[AUFGABEN]:
**1.** Als was sollte laut dem Textauszug über Blogs das aufgefasst werden, was die Blogger tun und entstehen lassen?
**2.** Führen Sie den Textauszug über Blogs im Anschluss an seinen letzten Satz fort.

[TEXTAUSZUG]:

┄┄┄┄┄┄

Was ich aber sage, Freunde, Johnny, Ix und noch ein paar andere: Alle Blogwelt schreit Trara, wenn jemand von aussen über uns schreibt. Dann ist grosses Bohei. Obwohl wir alle wissen, dass für die das Thema Blogs genauso hingeschluderter Bullshit ist wie alles andere, worüber sie selbst ihren eigenen Bullshit absondern. In solchen Momenten fällt die ganze eigenständige Blogosphäre auf den Macht- und Deutungsanspruch irgendwelcher unrasierter, schlecht angezogener Zeilengeldlutscher rein.

Mal ehrlich: HABEN WIR DAS NÖTIG?

Wir sehen doch auch beim aktuellen Artikel, dass die letztlich nur wiederkäuen. Entweder, sie klauben sich das Zeug aus anderen Blogs zusammen und schnitzen es, wie sie es gerade brauchen und es in den beitrag passt, wie Patalong das macht. Oder sie machen Restmüllverwertung ihrer zwei Dutzend Interviews mit Freunden und überbacken das mit ihrer Social-Software-Grütze, wie der Sixtus das macht. Keiner von denen kam je auf den Gedanken, das, was wir tun, was wir entstehen lassen, als

KULTUR

aufzufassen. Aber genau das ist es. Nicht mehr, nicht weniger. Eine Kultur, die zehntausende jeden Tag aufs neue fesselt, unterhält, erfreut, bewegt. Hey, das ist GROSS. Das alles machen wir selbst, nicht die mit ihrer jahrhundertealten Monopolstellung. Das ist unsere Stunde Null, und sie haben Angst, dass es die erste Minute ihrer letzten Stunde ist. Deshalb gehen sie nicht auf die Kultur. Weil es das ist, was ihnen Angst macht. Eine lebendige Kultur, die sich fundamental von anderen Kulturen, wie etwa dem Journalismus oder der Literatur unterscheidet, wegen einer gewissen Ähnlichkeit aber von beiden Seiten falsch angefasst wird.

┄┄┄┄┄┄

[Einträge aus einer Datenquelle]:

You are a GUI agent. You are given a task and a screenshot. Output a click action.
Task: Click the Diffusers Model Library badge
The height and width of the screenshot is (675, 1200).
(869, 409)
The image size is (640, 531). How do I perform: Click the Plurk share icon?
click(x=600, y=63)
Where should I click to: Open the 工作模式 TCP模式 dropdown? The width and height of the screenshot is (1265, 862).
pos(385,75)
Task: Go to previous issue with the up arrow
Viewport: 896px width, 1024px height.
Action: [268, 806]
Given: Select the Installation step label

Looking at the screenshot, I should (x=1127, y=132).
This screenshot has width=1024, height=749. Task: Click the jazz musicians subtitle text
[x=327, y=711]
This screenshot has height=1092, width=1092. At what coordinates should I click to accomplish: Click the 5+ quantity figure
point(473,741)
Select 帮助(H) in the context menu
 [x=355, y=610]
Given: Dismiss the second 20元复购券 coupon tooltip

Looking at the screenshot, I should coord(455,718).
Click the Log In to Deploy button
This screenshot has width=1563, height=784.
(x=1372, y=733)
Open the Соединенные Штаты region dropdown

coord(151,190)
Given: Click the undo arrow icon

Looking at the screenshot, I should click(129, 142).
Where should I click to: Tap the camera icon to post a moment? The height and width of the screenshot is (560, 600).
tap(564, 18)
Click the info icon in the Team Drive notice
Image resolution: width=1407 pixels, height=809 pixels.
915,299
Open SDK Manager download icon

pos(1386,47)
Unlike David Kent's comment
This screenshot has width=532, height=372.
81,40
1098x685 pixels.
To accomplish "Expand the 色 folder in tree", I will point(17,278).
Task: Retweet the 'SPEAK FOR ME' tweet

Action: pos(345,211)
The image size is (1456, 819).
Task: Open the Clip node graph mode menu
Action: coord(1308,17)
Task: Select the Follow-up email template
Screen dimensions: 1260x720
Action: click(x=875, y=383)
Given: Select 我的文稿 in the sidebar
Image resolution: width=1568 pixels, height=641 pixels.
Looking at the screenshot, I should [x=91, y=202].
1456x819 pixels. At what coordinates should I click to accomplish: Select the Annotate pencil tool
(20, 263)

┄┄┄┄┄┄

[LÖSUNGEN]:
**1.** Als Kultur.

**2.**
Und solange wir denen bei jeder Absonderung nachhecheln und rummosern und es gern anders hätten, fummeln wir an den Details rum. An IHREN Details, nicht an dem, was für uns wichtig ist. Wir geben denen dadurch die Definitionshoheit am Grossen und Ganzen. Sie sind die Karawane, wir sind die bellenden Hunde.

Wölfe werden wir nur dann sein, wenn wir sie nicht mehr ankläffen. Sondern unseren eigenen Weg gehen, und unsere eigenen Themen und Gedanken in unserem ureigenen kulturellen Komplex verwirklichen. Redet doch mal über das Bloggen. Einfach so. Tu ich ja auch. Es gibt keinen Grund, das zu verstecken. Es gibt keinen Grund nicht jeden Morgen zu sagen, dass Bloggen eine grossartige Sache ist. Oder die notwendigen Denkanstösse selbst zu geben, indem man provoziert. Es ist nicht "Wir gegen die", es ist "Machen wir es selbst". Dadurch, und nur dadurch, und durch die Nichtachtung der Schmierbuben und das Nichtrespektieren ihrer Ansprüche, können wir unseren Weg selbst bestimmen.

Die anderen kommen dann schon nachgedackelt. Weil sie keine Karawane sind, sondern nur ein paar verlauste Redaktionspudel. Ich mein, schaut Euch doch mal die Blog-Knalltüten von Zeit, Stern, Tagesspiegel und SZ an. Sie haben nicht die Eier. Sie können es nicht. Sie wissen nichts von unserer Kultur. Wir schon. Weil wir sie jeden Tag, wenn wir die Eingabemaske aufmachen, neu erschaffen.